Consignes
1. D'après l'entretien avec Manon Massé, à quelle date Françoise David lui a-t-elle cédé sa place de critique de la Condition féminine ?
2. Poursuivez l'entretien avec Manon Massé à partir de sa dernière phrase.

Passage du texte
↓↓↓

Crédit: Manon Massé/Facebook

Pas besoin d’être calées en politique québécoise pour savoir que Manon Massé est la Robin des bois des politiciennes. Depuis ses débuts en tant que travailleuse sociale, elle bûche pour défendre les plus démunis de la société, tout particulièrement les femmes. Alors quand Françoise David lui a cédé sa place comme critique de la Condition féminine le 8 mars 2015, il ne s’agissait que de la continuité de ce vers quoi Mme Massé avait tendu toute sa vie. J’ai eu l’occasion, la chance, l’honneur (!!!) de m’entretenir avec elle de cette culture du viol qu’elle ne cesse de dénoncer, tout comme TPL (high five, Manon!).  

Dans un article du Huffington Post, vous disiez douter que certains ministres reconnaissaient l’existence de la culture du viol. Que vouliez-vous dire?

Quand on parle de culture du viol, il y a bien sûr l’acte d’agression qu’on reconnaît, le viol en tant que tel. Mais quand on parle de culture, on parle de tout ce qui est posé (ou pas) comme geste qui banalise les rapports de violence homme-femme ou discrédite les propos d’une femme qui prend la parole. On n’a qu’à se rappeler le graffiti appelant au viol de la porte-parole de l’ASSÉ pour la faire taire.  
 

Crédit : Huffington Post
Le mot viol était utilisé, mais quand on parle d’une culture du viol, c’est l’ensemble des gestes qui sont posés et qui sont légitimes.

À l’Assemblée nationale, le rapport homme-femme n’est pas des plus égalitaires. Dans la structure des débats, les rapports hiérarchiques, quelque chose de structurel encourage les rapports de pouvoir entre les gens et, éventuellement, les rapports de pouvoir homme-femme.

Ça m’a beaucoup frappée en début de mandat comment, en période de questions, plus les gens haussent le ton, plus ils ont l’appui de leur parti. Ici, c’est une culture de combat, comme si on était en guerre. Il faudrait écouter n’importe quelle session de questions pour voir à quel point je n’exagère pas.

Vous seriez aussi surpris de voir combien, quand c’est une femme qui parle, le parti en face cahute, fait du bruit, fait des mimiques. Ce sont toutes des techniques d’intimidation. On a eu aussi le caquètement de M. Barrette. Dans les faits, ça arrive souvent ce genre de choses, même si ça ne sort pas souvent dans les nouvelles.
 

Crédit : Huffington Post
Diriez-vous que c’est plus difficile pour une femme que pour un homme de faire sa place en politique?

↑↑↑

Lignes extraites

↓↓↓

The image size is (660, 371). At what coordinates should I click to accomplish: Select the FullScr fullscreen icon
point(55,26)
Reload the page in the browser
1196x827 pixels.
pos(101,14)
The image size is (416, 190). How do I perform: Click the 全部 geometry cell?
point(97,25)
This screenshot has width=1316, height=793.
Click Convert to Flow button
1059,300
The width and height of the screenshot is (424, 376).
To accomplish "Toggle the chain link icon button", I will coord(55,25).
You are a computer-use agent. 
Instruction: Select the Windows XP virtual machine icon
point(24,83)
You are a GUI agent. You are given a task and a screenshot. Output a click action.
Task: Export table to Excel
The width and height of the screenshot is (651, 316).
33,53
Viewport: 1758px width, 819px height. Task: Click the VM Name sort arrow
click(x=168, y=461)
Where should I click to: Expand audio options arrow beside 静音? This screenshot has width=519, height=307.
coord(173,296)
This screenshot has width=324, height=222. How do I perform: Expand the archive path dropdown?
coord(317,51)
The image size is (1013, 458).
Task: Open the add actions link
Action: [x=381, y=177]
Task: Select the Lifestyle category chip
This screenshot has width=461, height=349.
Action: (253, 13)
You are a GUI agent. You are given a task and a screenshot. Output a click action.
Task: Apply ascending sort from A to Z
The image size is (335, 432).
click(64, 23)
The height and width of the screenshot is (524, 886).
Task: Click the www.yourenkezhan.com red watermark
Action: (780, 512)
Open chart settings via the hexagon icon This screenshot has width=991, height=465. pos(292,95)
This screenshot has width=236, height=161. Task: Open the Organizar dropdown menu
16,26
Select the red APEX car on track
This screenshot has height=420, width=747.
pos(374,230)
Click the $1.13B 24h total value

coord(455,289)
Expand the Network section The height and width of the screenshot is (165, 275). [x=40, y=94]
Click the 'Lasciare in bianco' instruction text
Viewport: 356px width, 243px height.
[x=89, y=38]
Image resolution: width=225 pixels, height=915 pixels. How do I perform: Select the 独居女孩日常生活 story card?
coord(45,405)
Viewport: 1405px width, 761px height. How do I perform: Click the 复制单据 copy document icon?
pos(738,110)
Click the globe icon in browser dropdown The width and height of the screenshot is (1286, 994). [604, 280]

↑↑↑

Réponses par consigne
1. Le 8 mars 2015.

2.
Pour n’importe quelle femme qui arrive à l’Assemblée nationale, pour arriver à faire notre place, ce n’est jamais facile. Encore aujourd’hui, il y a trop de propos de mononcle. Genre, « Ouin, t’as mis ton beau décolleté aujourd’hui! ». Ce sont des éléments de banalisation.

Juste quand une femme dit : « Hey, je ne veux pas que tu me parles comme ça, je n’aime pas ça »,  les gens autour vont dire « Ben voyons, t’es ben susceptible, tu sais ben comment il est! ». C’est ce genre de banalisation à laquelle on réfère quand on parle de culture du viol. Ça finit par faire qu’il y a des gens qui se sentent légitimes d’écrire sur un  mur qu’on peut violer une leader politique pour qu’elle se taise et retourne chez elle.

De quelle façon prévoyez-vous combattre concrètement cette culture du viol? Parce que c’est ancré dans la culture populaire depuis des siècles…

Je vous dirais même depuis des millénaires! C’est ça le paradoxe : on s’élève très rapidement contre plein de choses, comme les musulmans, mais allez à la Cage aux Sports un soir de hockey faire taire les propos sexistes… on ne peut pas fermer tous les endroits où il y en a!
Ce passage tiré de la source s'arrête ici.